=== MATERIAL PROVIDED ===
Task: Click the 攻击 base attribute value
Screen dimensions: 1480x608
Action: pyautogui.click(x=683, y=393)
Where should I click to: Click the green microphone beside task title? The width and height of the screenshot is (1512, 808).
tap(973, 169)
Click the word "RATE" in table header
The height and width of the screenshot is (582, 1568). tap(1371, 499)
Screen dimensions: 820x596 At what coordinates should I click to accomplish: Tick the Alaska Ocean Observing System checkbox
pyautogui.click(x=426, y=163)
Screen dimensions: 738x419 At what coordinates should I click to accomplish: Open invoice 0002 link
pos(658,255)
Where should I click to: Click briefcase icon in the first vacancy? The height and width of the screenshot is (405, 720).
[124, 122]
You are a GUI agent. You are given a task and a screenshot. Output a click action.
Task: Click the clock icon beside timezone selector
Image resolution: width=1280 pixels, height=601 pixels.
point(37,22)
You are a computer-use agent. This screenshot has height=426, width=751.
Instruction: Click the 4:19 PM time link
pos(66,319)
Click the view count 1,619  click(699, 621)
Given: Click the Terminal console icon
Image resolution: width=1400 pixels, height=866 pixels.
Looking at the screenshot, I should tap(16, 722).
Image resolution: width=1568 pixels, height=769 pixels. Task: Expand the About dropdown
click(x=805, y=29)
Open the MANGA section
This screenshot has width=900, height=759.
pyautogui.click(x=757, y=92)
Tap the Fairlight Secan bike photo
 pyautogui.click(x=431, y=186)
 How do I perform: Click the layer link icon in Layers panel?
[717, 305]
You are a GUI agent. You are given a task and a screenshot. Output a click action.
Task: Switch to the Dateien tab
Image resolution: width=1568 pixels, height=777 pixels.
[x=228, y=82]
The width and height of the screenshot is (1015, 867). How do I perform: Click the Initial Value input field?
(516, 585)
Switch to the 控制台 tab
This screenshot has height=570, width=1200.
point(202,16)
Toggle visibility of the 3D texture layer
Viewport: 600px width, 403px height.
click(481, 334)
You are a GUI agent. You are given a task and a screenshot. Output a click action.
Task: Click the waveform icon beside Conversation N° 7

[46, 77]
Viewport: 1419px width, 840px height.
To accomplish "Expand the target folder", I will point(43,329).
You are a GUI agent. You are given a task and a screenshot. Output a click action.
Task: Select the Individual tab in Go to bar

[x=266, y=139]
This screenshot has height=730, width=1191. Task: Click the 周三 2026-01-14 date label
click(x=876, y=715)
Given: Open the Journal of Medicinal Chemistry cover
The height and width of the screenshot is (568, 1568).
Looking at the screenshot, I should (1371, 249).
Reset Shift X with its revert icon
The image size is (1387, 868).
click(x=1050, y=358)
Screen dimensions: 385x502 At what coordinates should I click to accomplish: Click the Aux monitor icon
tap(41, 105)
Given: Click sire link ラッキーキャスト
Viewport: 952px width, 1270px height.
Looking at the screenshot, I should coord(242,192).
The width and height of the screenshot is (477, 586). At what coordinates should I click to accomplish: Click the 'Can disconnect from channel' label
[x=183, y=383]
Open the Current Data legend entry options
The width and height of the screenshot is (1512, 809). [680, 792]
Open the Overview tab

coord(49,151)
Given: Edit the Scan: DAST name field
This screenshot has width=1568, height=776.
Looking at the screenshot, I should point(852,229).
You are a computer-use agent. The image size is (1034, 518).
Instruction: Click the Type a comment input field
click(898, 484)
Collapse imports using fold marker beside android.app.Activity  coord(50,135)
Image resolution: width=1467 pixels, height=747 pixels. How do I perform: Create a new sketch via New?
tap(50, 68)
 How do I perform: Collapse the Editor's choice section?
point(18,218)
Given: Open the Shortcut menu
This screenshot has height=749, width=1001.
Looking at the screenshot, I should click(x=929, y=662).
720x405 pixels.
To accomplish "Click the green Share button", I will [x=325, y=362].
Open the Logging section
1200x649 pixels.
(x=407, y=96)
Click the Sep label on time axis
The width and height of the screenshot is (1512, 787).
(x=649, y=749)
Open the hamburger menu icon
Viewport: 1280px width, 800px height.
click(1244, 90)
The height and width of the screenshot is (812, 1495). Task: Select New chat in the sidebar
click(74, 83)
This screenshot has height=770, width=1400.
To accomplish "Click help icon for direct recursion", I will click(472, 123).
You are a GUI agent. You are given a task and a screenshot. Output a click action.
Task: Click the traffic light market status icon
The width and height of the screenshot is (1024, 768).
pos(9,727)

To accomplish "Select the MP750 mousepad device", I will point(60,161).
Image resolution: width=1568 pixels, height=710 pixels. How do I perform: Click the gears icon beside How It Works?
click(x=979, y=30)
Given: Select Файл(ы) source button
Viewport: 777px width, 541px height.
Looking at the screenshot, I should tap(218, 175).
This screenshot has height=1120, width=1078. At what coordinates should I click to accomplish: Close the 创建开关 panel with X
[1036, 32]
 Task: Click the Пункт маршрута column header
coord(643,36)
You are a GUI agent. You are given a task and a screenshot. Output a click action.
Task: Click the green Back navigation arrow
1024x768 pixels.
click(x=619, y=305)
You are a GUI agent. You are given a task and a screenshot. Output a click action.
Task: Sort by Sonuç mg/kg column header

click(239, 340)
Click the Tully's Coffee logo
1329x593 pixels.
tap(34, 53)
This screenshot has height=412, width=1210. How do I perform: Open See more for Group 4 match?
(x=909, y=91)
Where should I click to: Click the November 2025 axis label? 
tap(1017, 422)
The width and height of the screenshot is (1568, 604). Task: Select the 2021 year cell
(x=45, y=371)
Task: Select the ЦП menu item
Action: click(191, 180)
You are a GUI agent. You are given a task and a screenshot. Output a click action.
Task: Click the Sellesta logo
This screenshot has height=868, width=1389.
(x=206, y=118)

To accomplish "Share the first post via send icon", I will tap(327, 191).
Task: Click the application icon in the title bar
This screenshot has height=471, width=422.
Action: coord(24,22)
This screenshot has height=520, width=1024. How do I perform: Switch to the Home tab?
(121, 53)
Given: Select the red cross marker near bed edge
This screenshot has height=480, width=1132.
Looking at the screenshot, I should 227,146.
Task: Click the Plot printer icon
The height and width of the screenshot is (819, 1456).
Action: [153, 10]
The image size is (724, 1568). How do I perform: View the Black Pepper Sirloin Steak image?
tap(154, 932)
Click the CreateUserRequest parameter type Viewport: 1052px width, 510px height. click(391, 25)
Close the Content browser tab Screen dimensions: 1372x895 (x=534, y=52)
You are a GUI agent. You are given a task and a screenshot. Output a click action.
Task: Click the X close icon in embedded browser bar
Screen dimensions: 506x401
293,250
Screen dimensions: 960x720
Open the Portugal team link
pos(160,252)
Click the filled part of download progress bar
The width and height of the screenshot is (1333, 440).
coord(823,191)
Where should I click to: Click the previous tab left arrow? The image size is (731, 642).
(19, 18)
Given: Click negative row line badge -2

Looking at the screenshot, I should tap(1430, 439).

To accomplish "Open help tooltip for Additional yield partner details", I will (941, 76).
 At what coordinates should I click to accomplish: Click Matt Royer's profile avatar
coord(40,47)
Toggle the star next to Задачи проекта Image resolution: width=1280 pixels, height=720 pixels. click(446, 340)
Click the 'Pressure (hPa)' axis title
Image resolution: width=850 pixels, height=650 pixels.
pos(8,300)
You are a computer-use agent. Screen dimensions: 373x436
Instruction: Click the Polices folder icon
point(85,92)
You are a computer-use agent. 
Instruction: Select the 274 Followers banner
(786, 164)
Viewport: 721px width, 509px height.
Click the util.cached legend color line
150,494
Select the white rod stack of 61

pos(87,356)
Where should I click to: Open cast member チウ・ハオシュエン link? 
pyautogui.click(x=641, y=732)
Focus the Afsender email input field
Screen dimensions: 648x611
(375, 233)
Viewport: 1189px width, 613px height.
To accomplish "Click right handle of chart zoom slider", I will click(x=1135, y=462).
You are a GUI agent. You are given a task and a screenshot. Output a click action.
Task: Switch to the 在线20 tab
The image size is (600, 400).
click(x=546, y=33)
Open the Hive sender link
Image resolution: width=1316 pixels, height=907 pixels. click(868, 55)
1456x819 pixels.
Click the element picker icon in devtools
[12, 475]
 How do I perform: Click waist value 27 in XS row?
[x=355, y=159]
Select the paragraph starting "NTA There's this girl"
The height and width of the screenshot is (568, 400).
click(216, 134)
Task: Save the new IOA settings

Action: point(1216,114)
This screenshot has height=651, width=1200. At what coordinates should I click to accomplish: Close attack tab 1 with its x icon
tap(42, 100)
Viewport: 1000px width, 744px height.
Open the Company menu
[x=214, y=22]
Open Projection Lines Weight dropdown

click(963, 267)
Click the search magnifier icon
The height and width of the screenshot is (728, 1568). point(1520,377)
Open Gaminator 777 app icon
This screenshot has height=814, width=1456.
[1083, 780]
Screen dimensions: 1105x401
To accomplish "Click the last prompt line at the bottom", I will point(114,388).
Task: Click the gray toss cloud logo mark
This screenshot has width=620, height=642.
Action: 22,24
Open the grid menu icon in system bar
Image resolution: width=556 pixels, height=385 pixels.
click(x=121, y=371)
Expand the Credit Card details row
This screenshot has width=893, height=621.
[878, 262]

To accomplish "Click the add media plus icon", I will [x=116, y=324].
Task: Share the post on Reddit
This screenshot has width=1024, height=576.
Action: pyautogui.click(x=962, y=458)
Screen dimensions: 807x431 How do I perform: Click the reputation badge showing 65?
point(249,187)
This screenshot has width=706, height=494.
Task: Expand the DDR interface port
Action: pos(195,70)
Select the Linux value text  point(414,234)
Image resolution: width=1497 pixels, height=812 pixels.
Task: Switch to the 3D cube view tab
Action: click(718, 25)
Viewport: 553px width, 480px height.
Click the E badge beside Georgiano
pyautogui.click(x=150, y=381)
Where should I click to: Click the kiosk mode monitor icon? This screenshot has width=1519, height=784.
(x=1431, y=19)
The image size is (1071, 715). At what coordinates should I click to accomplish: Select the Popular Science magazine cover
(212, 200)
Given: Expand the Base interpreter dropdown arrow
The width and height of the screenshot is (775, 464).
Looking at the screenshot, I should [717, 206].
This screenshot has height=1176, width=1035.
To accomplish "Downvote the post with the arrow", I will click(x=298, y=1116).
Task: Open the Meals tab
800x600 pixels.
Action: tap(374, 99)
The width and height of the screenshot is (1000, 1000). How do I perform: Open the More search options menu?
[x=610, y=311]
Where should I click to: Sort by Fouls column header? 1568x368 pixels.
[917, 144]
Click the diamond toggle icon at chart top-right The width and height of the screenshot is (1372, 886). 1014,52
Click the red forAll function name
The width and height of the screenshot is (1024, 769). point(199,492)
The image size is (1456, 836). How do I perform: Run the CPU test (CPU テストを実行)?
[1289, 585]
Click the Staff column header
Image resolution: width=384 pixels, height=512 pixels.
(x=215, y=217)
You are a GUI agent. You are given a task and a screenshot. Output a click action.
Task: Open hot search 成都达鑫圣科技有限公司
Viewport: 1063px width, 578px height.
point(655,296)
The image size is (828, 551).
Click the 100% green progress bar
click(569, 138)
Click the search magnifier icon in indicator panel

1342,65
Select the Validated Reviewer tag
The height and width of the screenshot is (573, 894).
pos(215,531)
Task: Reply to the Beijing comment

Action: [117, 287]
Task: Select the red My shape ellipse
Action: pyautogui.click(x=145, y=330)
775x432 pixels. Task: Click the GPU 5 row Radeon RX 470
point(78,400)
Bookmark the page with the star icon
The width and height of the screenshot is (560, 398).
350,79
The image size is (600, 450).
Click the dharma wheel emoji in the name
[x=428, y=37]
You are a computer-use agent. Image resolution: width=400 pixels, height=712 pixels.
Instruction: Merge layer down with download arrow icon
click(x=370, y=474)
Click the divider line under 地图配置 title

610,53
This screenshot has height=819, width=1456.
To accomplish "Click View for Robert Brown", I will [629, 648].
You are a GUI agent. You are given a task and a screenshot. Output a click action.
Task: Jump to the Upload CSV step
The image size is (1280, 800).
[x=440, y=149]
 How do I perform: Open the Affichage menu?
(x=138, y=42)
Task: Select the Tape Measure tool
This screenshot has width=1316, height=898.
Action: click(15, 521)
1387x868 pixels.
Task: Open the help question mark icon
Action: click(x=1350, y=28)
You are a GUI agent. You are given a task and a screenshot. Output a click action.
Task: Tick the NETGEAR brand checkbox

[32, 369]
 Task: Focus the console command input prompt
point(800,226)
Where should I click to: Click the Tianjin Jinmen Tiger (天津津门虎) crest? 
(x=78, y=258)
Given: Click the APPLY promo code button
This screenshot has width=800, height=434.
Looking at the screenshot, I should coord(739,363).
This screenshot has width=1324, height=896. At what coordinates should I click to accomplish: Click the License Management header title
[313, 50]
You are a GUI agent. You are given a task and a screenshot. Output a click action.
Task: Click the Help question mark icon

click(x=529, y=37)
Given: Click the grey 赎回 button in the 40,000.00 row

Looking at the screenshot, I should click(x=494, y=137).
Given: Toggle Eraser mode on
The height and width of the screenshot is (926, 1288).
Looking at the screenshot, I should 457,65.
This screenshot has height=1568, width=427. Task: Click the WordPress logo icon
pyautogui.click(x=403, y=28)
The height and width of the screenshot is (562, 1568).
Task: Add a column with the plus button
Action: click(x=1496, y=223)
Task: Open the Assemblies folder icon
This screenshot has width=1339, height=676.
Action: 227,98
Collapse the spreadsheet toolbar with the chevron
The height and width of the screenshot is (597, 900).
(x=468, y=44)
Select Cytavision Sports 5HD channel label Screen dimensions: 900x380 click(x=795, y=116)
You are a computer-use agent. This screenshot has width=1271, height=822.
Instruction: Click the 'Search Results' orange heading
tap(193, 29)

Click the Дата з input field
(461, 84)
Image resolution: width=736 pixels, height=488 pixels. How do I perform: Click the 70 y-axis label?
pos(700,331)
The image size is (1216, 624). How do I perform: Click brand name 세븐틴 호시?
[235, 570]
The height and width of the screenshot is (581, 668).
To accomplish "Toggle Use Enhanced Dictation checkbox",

=== GIVEN TASK ===
Copy the data above verbatim, starting at the line that contains "Reset Shift X with its revert icon" and ending after the line that contains "coord(49,151)".

=== ANSWER TO THIS TASK ===
Reset Shift X with its revert icon
The image size is (1387, 868).
click(x=1050, y=358)
Screen dimensions: 385x502 At what coordinates should I click to accomplish: Click the Aux monitor icon
tap(41, 105)
Given: Click sire link ラッキーキャスト
Viewport: 952px width, 1270px height.
Looking at the screenshot, I should coord(242,192).
The width and height of the screenshot is (477, 586). At what coordinates should I click to accomplish: Click the 'Can disconnect from channel' label
[x=183, y=383]
Open the Current Data legend entry options
The width and height of the screenshot is (1512, 809). [680, 792]
Open the Overview tab

coord(49,151)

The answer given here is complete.